Results reported in the April 2nd issue of the journal Cell, a Cell Press publication, reveal a new source for the drug resistance that crops up all too often and quickly in the tumors of cancer patients undergoing therapy. First the bad news: all cancer cells might have the capacity to enter a drug-tolerant state. But there's some potentially very good news too: in some cases there may be a way to reverse or block cancer's drug resistance.
"The problem with cancer drug therapy is that even the ones that work well generally only work for a limited time because drug resistance develops," said Jeff Settleman of Harvard's Massachusetts General Hospital Cancer Center.
Scientists have thought that resistance primarily stems from genetic causes mutations in some tumor cells that may have pre-existed drug treatment. The theory holds that those drug-resistant mutants rise in prevalence with treatment as a classic example of survival of the fittest. "We're suggesting here that, while that may occur, there may be other non-genetic mechanisms [for drug resistance] that serve as a way to protect the tumor as a whole in a somewhat purposeful way," Settleman added.
While examining the acute response of human tumor cells in culture to various anti-cancer agents, Settleman and his colleague Marie Classon consistently detected a small subpopulation of reversibly "drug-tolerant" cells. Those cells were more than 100 times less sensitive to cancer drugs. They also found that the cells' drug tolerant state was transiently acquired and relinquished at low frequency by individual cells within the culture population.
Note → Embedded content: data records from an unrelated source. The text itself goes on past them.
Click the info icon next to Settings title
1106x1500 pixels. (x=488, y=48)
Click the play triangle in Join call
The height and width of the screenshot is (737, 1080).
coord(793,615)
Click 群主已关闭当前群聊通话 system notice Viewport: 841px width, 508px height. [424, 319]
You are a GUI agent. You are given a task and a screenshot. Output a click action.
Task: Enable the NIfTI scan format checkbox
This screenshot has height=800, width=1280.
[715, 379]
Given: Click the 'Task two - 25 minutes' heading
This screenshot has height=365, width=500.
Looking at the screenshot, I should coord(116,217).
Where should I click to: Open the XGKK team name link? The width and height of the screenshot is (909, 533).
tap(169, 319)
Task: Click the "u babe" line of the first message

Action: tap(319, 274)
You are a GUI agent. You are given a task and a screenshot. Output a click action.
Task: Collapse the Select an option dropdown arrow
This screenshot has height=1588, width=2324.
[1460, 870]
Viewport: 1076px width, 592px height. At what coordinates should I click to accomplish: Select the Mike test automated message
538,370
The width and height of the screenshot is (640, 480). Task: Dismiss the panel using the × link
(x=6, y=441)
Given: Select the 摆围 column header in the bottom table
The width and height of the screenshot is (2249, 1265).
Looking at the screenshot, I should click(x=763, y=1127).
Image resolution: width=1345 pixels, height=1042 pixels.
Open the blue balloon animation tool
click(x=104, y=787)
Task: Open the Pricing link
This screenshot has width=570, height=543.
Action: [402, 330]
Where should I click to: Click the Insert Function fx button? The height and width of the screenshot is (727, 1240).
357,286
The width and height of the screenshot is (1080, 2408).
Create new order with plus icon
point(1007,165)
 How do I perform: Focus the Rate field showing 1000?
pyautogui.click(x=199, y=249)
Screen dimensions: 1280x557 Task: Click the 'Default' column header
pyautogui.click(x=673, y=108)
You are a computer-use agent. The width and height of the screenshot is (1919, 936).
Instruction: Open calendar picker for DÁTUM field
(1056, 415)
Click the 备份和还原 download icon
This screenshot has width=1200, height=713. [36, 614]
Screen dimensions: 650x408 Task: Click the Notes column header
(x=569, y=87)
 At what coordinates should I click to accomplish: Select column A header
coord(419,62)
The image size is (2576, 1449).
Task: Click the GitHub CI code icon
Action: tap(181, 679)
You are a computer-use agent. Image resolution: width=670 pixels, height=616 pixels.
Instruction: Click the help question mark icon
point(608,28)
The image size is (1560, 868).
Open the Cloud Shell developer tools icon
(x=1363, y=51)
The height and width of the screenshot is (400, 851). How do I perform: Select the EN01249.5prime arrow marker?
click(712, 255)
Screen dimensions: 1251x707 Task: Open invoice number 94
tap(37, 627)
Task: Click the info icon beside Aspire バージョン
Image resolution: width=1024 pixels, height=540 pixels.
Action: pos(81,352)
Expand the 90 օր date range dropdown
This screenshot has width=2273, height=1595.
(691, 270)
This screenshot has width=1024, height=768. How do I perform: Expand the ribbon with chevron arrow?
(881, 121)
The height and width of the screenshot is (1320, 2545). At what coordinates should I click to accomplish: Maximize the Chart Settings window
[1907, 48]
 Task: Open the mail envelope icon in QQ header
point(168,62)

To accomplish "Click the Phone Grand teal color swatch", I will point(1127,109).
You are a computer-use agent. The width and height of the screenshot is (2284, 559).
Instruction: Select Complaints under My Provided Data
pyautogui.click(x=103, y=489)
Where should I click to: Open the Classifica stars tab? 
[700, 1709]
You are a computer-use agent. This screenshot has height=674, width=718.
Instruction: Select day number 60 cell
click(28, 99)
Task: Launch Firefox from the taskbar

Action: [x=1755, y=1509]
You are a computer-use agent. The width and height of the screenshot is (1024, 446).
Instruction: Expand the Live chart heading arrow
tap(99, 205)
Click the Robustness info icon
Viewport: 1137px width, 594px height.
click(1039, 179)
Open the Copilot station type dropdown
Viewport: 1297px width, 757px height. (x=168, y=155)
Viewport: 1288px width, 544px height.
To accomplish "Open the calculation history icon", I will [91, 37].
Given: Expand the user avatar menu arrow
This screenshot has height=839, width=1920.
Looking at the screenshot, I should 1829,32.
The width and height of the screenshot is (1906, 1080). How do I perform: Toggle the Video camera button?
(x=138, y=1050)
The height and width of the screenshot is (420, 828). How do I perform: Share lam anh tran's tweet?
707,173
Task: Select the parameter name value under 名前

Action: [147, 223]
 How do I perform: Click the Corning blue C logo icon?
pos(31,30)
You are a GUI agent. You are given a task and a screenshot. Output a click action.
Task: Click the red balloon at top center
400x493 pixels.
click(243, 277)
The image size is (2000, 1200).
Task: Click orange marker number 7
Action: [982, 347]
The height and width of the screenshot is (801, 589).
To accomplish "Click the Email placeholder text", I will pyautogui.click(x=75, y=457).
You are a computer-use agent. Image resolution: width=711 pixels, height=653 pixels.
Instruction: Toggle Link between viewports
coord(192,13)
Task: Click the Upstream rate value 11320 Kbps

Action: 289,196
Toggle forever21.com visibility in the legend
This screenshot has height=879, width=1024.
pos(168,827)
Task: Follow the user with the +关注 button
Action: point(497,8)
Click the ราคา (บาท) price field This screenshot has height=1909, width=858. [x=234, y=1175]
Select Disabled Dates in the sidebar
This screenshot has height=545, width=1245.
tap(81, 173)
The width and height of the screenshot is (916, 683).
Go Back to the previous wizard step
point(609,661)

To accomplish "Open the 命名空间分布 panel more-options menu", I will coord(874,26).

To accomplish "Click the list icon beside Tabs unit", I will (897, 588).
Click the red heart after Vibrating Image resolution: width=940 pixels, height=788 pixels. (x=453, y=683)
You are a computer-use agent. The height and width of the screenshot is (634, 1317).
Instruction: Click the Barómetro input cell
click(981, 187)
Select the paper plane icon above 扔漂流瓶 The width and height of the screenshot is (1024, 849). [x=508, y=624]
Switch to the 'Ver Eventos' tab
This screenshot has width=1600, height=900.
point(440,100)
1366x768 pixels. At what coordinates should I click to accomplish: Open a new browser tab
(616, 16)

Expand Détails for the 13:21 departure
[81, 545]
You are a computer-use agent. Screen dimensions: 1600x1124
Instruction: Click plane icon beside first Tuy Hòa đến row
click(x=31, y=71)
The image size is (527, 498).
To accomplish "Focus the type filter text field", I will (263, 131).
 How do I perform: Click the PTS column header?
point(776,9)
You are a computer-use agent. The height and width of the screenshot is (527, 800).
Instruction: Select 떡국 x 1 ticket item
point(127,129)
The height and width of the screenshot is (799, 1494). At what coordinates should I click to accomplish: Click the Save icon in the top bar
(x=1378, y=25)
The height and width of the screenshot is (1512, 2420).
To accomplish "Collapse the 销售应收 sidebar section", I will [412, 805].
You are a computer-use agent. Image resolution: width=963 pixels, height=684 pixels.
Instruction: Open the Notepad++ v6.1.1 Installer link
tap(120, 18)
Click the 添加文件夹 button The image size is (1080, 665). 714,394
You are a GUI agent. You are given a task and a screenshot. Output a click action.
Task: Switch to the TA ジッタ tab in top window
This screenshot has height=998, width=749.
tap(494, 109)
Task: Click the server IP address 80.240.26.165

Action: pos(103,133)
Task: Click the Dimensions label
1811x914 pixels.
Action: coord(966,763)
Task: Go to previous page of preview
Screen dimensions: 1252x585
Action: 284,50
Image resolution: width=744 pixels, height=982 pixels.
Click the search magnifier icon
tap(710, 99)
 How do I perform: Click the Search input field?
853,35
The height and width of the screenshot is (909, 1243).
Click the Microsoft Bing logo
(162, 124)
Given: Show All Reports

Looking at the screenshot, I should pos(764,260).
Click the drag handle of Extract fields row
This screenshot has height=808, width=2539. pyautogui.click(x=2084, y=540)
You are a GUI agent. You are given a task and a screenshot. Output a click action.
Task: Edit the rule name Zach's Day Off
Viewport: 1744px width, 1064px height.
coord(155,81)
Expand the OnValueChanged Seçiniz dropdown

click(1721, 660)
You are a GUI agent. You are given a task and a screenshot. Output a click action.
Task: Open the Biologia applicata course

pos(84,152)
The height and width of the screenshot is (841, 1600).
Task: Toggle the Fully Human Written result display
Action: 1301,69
The researchers don't yet know exactly how the cells manage that kind of reversible drug resistance, but they did uncover a couple of key features: the cells engage a signaling pathway including the IGF-1 receptor (which is a tyrosine kinase receptor) and their genetic material was also packaged differently into its three-dimensional structure (known as chromatin). That altered chromatin state depends on a particular enzyme that chemically modifies the histone proteins that are often likened to spools for DNA.
The new results add to other recent work suggesting that drug resistance might not always have to arise through genetic mutation, Settleman said. For example, accumulating evidence suggests that a small population of "cancer stem cells" is intrinsically more difficult to treat.
A handful of other studies have also raised the possibility that epigenetic mechanisms like the one now described might be at play, the researchers note. This path to reversible drug resistance may explain an increasingly observed phenomenon in cancer therapy -- the so-called "re-treatment response" in which cancer patients who have grown resistant to a variety of anticancer drugs can be successfully re-treated with the same drug after a "drug holiday."
The new study also suggests a promising new kind of combination cancer therapy designed to avoid drug resistance or as secondary treatment for cancers that have already developed resistance to other drugs. Indeed, the researchers found that their drug-tolerant cells in culture could be killed by treating them with IGF-1 receptor blockers or chromatin-modifying agents. "It presents a therapeutic opportunity," Classon said.
In fact, the researchers say they've already launched a clinical trial in patients with lung cancer to test a combination therapy including a chromatin-modifying agent and the drug erlotinib, which is a tyrosine kinase inhibitor.
"Although the trial is not yet completed, the early clinical data indicate that the inclusion of a chromatin-modifying agent can dramatically improve clinical benefit in a subset of patients demonstrating acquired tyrosine kinase inhibitor resistance," the researchers wrote in conclusion. "When considering that acquired drug resistance may involve multiple distinct molecular mechanisms that arise independently within the same patient, thereby complicating strategies to overcome such resistance with a single rationally targeted agent, the potential ability to prevent the development of resistance by disrupting a drug-tolerant state is provocative. However, further studies will certainly be required to establish the in vivo significance of the cell culture findings, as well as to determine more precisely the molecular mechanisms underlying reversible drug tolerance."